The code can go before or inside your custom recipe, and you won't need to return "db" from the recipe anymore. Instead, you should now be able to write "db": "custom_postgres" in your prodigy.json`, and it will be the default database used by the recipe and internally.
I have run into a similar issue and have been trying to take inspiration from this thread, however, the provided solution is not working for me. Firstly, I would like to understand how the force_stream_order flag functions. Since the stream of data is coming from a file or stdin (in my case), if any data has been pulled from the stream it can't be sent back. In that case I am thinking that samples that have not yet been saved are stored in the destination dataset temporarily in case the browser refreshes and the examples are lost. And if the browser does refresh they are pulled back from the database instead of the stream so that the user can complete the annotation on them. Is my understanding correct?
I am curious because in my case I am printing the data with one recipe and then piping the result to another recipe that reads a stream of data from stdin and uses that for annotation. For this case the provided solution is not working. When I set the force_stream_order flag to true and pass the Postgres DB for the destination dataset as a parameter in the prodigy.json (same as has been proposed in the solution), it leads to the error "AssertionError: RepeatingFeed requires a database connection". Are you sure that this solution works?
That's not entirely correct – examples are really only stored in the database when they're annotated. Here's how the stream works: when you open the Prodigy app in a browser, the app will request the next batch of examples from the stream. This is just a slice of the generator. When you open the app again in another tab, it will ask for the next batch from the stream. The same happens if you refresh the browser or close and reopen. Until the server is stopped and the session ends, Prodigy won't know whether the examples that were sent out are coming back – maybe session 1 takes longer to annotate, maybe their connection died. When you restart the server, Prodigy will know which answers it has, and which examples in the stream haven't been annotated yet, and will send out the unannotated examples again.
If you set force_stream_order, Prodigy will keep a copy of the stream and re-send examples in the exact order they came in, and re-send batches until they're answered. So when you open the same session in a different tab or refresh the browser, the same batch is sent again. Also see this thread for some background: Missed examples on prodigy interface
Yes, you'd just have to register the database as shown in my example above, then it should work.
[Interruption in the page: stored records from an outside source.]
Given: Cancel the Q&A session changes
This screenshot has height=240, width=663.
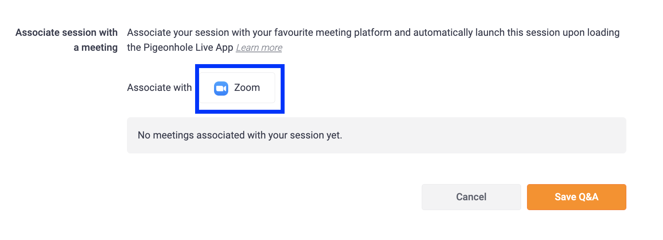Looking at the screenshot, I should point(471,197).

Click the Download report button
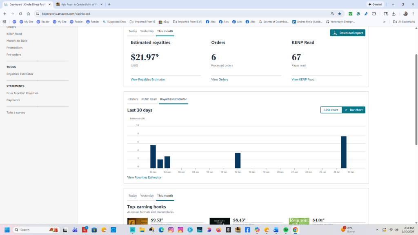347,33
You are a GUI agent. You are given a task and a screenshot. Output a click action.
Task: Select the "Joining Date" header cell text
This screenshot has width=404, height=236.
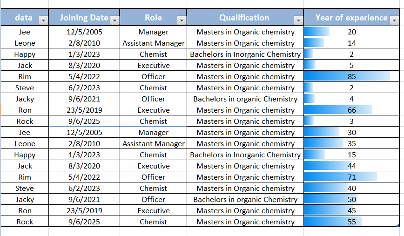coord(84,18)
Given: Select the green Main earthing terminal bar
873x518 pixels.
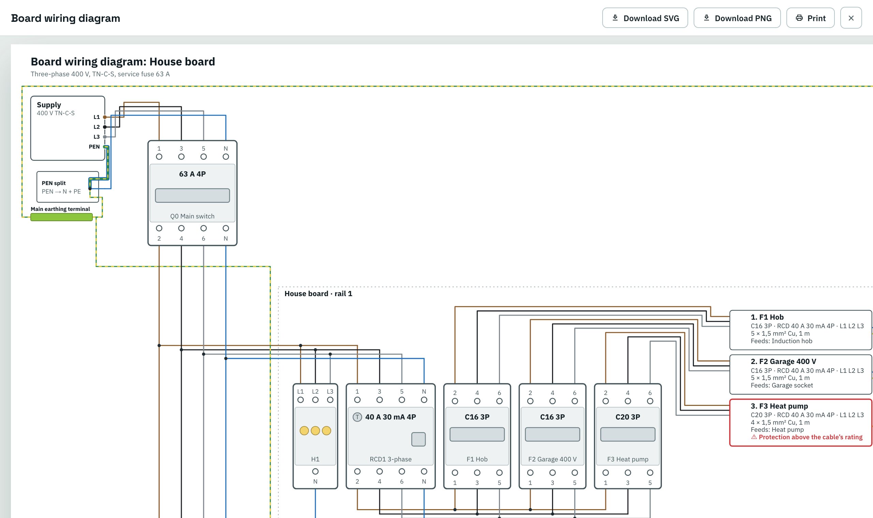Looking at the screenshot, I should coord(61,217).
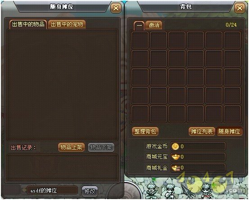Select the last backpack slot in bottom row
The width and height of the screenshot is (249, 200).
(232, 114)
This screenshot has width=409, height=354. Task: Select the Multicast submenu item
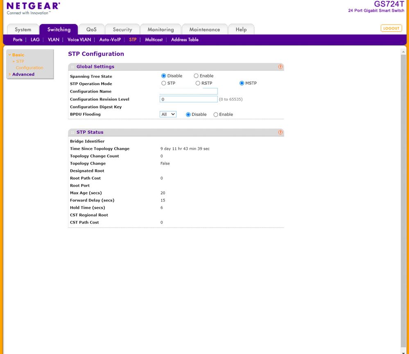[154, 39]

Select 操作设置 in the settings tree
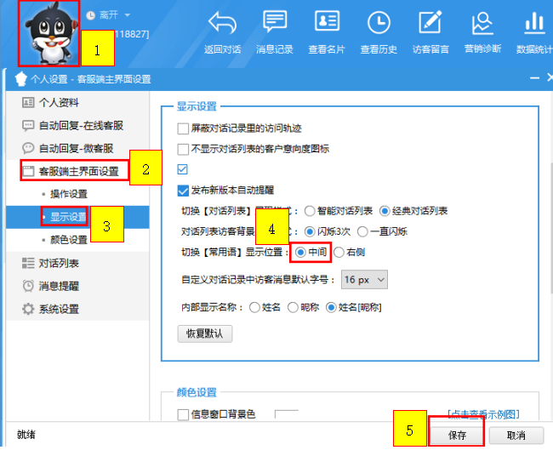68,194
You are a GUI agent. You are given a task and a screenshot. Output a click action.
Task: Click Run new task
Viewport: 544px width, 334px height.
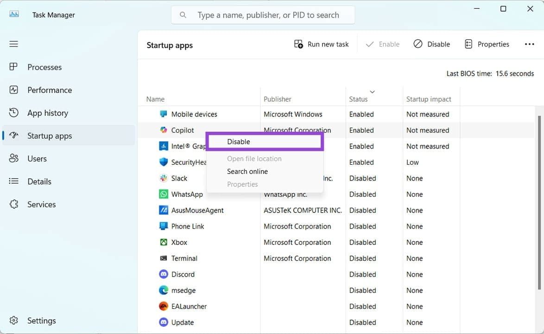coord(322,44)
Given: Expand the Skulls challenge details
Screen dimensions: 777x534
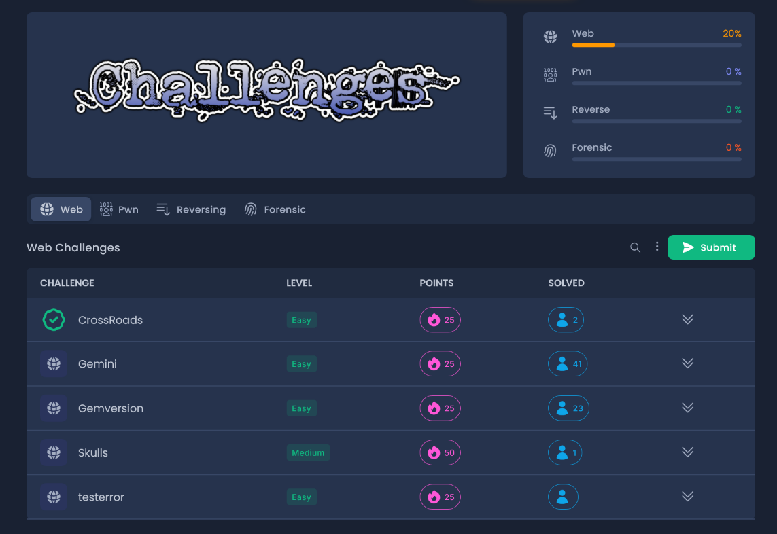Looking at the screenshot, I should pos(687,452).
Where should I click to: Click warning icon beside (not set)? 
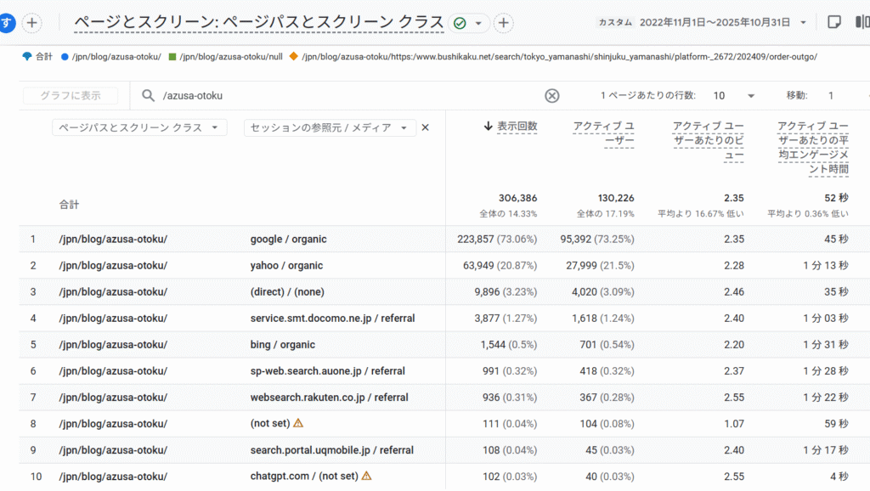(x=298, y=423)
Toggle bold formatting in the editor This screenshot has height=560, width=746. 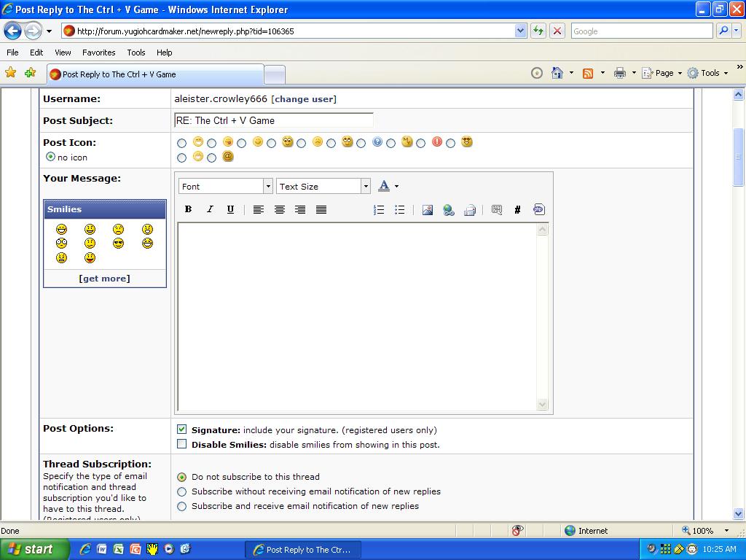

Thanks for the response Ines. I now have a better understanding of how it works. I also experimented with restarting the server and I observed that the examples actually do not get lost and they are fetched again from the stream as you explained. However, I am not able to make it work with 'force_stream_order' set to true. I am doing exactly like you asked i.e. connect to the Postgres DB, wrap the connection in the Database, register the database and then pass it as a parameter to the prodigy.json. However, I get the same error: "AssertionError: RepeatingFeed requires a database connection." . Its weird since it works for you
That's definitely strange! Where are you executing that code, and are you setting the custom database name in your prodigy.json? Maybe also double-check with PRODIGY_LOGGING=basic to see if it indeed connects to your custom database, and check if your prodigy.json maybe overwrites your recipe settings, or a local prodigy.json overrides the global config etc.